Trump : le nouveau Président américain est l’événement qui a le plus changé la scène mondiale en 2017, et ce n’est pas fini. Le renversement vient du fait que ces Etats-Unis, qui « redeviendraient grands », procèdent désormais par l’intérieur, en voulant réduire leurs différents déficits. C’est le déficit commercial d’abord qu’ils veulent résorber, en revoyant les accords commerciaux jugés trop défavorables (avec le Mexique et le Canada notamment) ou en demandant des rééquilibrages (avec la Chine d’abord, mais aussi avec le Japon et l’Allemagne, plus les autres). C’est ensuite au « déficit financier » qu’ils veulent s’attaquer. Les Etats-Unis n’entendent plus contribuer autant aux dépenses de l’Otan, de l’Onu, de la sécurité des mers et des airs. Ils veulent être sûrs que des dépenses inconsidérées n’ont pas lieu, dépenses qu’ils règlent. Surtout ils veulent en avoir aussi, selon eux, une juste contrepartie. Ils demandent ainsi que l’Allemagne ou le Japon « payent » plus pour leur propre protection. Il est bien possible aussi que leurs contributions à l’Onu se réduisent, suite à leur isolement après leur reconnaissance de Jérusalem comme capitale d’Israël.  Enfin et surtout, les Etats-Unis sont la première économie du monde parce que technologiquement la plus avancée. Mais s’ils se coupent de la lutte contre le réchauffement climatique, de la réception des meilleurs cerveaux dans leurs centres de recherche, voire développent des comportements antiscientifiques (créationnisme par exemple), leur éminence peut se réduire, sachant qu’en même temps leur déficit budgétaire va se creuser. L’hégémonie américaine est donc en question, la stratégie de son instigateur actuel ne semblant ni homogène, ni claire. L’énigme américaine se nomme : Trump.

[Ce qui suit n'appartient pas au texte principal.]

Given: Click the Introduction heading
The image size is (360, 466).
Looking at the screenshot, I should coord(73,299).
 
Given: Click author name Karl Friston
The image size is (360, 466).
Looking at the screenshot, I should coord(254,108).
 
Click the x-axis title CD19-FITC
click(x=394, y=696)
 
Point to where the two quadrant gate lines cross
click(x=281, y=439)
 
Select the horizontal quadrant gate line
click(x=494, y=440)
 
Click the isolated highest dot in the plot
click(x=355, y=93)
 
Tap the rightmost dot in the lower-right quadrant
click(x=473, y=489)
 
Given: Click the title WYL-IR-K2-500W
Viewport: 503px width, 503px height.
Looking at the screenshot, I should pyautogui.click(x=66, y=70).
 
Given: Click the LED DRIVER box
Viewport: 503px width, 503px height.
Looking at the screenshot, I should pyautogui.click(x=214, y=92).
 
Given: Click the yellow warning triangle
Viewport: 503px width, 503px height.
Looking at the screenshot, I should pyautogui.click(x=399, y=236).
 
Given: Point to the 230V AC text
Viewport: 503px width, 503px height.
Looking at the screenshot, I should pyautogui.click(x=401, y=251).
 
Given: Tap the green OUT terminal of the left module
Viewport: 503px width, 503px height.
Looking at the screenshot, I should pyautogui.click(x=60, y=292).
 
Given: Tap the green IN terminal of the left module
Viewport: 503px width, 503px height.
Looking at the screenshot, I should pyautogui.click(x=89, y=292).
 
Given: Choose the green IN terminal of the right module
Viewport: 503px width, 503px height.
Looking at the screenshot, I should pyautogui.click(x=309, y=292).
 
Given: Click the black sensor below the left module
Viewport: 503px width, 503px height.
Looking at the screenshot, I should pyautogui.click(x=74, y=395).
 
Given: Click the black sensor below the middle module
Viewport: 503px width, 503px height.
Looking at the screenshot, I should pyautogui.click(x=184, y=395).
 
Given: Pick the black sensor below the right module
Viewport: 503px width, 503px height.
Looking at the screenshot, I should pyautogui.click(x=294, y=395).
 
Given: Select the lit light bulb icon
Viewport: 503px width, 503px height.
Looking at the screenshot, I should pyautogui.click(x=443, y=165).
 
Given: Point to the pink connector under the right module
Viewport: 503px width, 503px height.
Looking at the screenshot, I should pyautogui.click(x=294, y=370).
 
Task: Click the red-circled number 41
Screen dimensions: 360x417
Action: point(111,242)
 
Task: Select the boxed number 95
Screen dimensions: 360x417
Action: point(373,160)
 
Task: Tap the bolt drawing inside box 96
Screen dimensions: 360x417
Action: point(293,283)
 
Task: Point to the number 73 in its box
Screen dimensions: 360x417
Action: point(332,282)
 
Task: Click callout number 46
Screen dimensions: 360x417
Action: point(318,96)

Chine : elle ne peut plus se cacher, au vu de sa taille et de ses succès, surtout elle ne le veut plus. Face à l’inquiétude qui naît de la politique américaine, elle avance ses pions et accélère sa stratégie de long terme, sous la logique des « Routes de la soie » (ou de la Broad Road Initiative). Il s’agit de relier par fer et par mer l’Asie à l’Europe, la Chine en profitant aussi pour sécuriser des ressources agricoles et minières en Afrique et en Amérique latine. Son Président, Xi Jin Ping, vient d’être réélu pour cinq ans et ne risque pas grand-chose, s’étant entouré de fidèles. Son programme sur les routes de la soie s’étend même jusqu’en 2049 ! L’énigme Chine est donc plutôt sa capacité à réussir son programme mondial et surtout à le financer, sachant que les questions montent sur l’importance de la dette chinoise, notamment celle des entreprises publiques, et donc sur leur qualité. Car s’il y a énigme, c’est qu’il n’y a pas transparence !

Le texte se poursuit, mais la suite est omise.